Gimme A Brake!

Gimme A Brake!

I grew up going to garage and estate sales, and I’d like to think I was a fast learner. At a young age, I discovered these impromptu sales are usually fun, and—more often than not—a little bit of cash can go a long way. My mom taught me the basics. Get there early. Follow the hand-written signs. Group the items you’re interested in. Ask questions. Start in the garage. Explore the basement. Make an offer. Most importantly, be nice. I’ve shared some of my garage sale shopping hijinks on here before, and I figured there was no time like the present to showcase another H.A.M.B.-friendly find.

Regardless of where I am, I’m always searching for estate sales. As luck may have it, my girlfriend, Lindsey, is too. At the end of last year, she sent me a link for a sale that she figured we would both be interested in. The ad was short on details, but one tidbit stood out—everything was free. “Free?” I asked. “Count me in!”

Days passed and the sale crept closer. In an unexpected turn of events, I realized I wouldn’t be able to make it after all. Undeterred, Lindsey cleaned out her car and made her way over to the sale. The place was a total disaster with decades worth of this and that strewn everywhere.

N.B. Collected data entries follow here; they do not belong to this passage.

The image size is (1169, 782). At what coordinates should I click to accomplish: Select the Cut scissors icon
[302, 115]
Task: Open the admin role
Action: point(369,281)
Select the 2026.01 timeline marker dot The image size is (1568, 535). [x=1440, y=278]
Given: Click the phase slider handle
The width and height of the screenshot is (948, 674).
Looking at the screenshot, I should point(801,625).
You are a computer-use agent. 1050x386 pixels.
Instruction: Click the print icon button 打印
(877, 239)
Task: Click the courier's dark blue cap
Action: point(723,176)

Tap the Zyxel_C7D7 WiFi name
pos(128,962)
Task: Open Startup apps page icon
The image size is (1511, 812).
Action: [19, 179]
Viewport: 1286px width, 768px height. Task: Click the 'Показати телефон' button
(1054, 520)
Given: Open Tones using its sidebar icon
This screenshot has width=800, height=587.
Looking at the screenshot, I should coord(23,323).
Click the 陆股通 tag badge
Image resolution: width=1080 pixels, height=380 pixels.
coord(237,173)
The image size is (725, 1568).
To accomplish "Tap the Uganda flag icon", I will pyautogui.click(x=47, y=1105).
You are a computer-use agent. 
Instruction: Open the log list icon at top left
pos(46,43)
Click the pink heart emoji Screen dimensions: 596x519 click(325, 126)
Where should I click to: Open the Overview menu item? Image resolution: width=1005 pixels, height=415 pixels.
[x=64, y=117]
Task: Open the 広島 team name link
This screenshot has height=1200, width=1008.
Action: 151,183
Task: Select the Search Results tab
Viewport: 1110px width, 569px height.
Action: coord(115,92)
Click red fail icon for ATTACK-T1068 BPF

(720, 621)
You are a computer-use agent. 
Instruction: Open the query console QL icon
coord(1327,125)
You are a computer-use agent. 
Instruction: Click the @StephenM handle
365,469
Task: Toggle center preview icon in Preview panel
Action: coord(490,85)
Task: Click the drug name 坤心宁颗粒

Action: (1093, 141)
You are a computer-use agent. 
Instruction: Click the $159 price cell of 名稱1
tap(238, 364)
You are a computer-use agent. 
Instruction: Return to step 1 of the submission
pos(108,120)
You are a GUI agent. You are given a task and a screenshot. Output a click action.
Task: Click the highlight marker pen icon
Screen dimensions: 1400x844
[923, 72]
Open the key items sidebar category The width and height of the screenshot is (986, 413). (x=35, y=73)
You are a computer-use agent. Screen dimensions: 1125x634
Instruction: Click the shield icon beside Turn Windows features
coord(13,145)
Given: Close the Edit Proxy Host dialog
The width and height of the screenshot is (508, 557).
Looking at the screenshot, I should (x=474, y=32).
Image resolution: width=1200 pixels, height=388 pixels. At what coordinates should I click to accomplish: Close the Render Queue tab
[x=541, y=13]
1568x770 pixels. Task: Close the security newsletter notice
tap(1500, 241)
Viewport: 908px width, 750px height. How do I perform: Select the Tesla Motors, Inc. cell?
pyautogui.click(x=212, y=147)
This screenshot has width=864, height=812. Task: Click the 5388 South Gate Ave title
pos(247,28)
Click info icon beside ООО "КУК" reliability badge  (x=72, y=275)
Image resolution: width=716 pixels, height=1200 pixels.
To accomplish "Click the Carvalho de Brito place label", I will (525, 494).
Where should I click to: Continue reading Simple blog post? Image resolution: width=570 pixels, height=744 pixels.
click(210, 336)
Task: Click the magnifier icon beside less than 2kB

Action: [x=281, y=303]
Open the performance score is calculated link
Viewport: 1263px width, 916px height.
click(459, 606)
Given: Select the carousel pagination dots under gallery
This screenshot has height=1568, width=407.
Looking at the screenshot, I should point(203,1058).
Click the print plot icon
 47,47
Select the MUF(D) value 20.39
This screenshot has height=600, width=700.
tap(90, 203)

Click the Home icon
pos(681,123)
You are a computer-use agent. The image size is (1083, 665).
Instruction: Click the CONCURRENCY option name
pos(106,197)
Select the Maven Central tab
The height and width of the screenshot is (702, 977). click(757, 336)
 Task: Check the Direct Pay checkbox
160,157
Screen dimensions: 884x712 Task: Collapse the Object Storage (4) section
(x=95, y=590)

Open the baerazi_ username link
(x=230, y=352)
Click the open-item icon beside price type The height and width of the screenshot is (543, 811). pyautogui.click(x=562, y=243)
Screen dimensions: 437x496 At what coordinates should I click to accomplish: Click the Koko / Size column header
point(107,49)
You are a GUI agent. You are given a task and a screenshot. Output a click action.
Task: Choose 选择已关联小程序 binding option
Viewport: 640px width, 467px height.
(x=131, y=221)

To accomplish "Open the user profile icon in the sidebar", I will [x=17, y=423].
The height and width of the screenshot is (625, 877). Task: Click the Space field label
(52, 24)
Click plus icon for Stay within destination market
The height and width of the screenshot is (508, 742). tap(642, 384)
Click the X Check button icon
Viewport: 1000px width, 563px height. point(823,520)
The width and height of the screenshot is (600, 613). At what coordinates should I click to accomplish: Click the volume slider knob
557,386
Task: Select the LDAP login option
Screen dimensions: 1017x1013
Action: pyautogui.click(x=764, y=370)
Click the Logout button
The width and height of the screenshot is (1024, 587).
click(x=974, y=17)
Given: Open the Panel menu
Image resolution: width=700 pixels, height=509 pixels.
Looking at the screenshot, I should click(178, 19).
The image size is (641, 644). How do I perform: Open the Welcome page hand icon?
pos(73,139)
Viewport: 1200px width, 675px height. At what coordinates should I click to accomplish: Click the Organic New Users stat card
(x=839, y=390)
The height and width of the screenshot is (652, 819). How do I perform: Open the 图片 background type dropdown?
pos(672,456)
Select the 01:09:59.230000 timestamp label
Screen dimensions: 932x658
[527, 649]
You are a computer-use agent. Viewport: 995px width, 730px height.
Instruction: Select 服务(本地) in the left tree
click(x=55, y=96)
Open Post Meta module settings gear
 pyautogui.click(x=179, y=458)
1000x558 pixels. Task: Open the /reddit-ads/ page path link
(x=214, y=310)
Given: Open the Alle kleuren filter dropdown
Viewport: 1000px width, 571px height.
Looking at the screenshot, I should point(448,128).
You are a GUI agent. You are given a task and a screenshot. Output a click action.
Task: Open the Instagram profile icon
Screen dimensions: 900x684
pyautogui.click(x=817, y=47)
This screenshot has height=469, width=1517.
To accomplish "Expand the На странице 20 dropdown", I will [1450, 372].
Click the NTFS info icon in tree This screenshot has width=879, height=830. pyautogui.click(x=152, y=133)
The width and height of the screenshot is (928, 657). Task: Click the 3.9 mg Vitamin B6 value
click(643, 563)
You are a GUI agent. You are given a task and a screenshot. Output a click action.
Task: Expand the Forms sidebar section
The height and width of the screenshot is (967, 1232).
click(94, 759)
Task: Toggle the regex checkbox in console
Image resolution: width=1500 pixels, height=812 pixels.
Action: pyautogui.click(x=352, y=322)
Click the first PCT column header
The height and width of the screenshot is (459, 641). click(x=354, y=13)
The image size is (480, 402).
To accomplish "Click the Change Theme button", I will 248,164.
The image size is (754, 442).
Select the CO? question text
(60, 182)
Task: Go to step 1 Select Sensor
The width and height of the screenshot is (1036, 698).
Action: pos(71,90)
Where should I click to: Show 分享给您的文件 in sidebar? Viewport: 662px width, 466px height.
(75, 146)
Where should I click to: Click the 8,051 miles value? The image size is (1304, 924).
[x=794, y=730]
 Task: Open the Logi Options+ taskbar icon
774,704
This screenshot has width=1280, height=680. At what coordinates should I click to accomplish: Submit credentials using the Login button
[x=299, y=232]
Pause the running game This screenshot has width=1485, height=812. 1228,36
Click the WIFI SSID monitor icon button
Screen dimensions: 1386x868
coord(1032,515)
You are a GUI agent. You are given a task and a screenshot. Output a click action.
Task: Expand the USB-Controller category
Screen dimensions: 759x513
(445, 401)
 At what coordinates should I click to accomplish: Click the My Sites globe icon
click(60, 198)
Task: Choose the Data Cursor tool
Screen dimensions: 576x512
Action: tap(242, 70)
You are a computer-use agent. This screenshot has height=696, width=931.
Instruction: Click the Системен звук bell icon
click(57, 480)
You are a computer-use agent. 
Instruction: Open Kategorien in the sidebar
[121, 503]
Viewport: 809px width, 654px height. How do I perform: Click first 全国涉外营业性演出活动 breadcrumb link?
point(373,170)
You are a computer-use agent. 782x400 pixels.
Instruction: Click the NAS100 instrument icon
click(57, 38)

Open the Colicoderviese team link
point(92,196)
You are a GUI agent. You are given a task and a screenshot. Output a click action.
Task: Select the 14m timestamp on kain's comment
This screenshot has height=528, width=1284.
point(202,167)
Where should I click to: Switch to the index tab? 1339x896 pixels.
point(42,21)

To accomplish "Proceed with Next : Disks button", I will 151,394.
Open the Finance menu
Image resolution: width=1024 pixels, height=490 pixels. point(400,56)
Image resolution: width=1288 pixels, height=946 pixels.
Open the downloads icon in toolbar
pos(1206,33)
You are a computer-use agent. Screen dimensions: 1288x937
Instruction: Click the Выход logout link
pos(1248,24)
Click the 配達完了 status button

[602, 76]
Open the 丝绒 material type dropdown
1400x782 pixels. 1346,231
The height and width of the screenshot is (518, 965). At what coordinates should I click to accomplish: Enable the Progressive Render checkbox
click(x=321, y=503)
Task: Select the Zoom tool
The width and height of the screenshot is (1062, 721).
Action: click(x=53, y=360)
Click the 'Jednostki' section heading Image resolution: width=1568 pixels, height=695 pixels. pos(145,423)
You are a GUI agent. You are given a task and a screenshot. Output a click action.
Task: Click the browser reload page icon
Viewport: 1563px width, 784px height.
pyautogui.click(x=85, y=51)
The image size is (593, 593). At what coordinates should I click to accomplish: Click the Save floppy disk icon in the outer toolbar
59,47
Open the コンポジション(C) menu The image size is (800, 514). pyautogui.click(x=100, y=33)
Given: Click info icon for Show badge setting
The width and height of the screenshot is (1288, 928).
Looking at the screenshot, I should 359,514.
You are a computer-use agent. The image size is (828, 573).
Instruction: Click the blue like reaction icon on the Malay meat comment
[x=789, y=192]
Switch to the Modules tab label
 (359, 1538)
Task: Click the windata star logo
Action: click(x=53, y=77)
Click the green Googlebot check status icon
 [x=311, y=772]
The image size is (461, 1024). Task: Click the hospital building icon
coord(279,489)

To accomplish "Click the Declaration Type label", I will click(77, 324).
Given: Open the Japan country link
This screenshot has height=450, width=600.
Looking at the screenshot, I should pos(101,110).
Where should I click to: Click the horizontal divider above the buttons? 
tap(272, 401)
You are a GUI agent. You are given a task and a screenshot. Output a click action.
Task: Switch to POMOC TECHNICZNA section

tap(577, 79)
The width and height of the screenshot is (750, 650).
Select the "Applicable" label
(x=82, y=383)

Many of the items were from the ’70s or before, which made for some prime picking, but the conditions were not for the faint of heart (dusk masks, anyone?). While rummaging around, she came across an old orange and white booklet and grabbed it for me.

So what is it? It’s a copy of Modern Brakes: A Guide to Fundamentals, Operating Principles and Adjustments. Published by Rusco Automotive Products of Middletown, Connecticut, this little leaflet zeroes in on a wide range commonly used drum brakes manufactured during the pre- and immediate post-war years. Judging by the brakes they discuss, I would wager it was printed prior to 1950.

From the typography and diagrams to the company’s mascot “Rusco Pete: The little man with the grippy feet.” this booklet is loaded with mid-century goodness. Even though it’s a brief 21 pages, it provides a great glimpse into a simpler time in motoring. Kick back, take a break, and catch up on some drum brake details straight from the ultra-modern facilities of Rusco Engineering.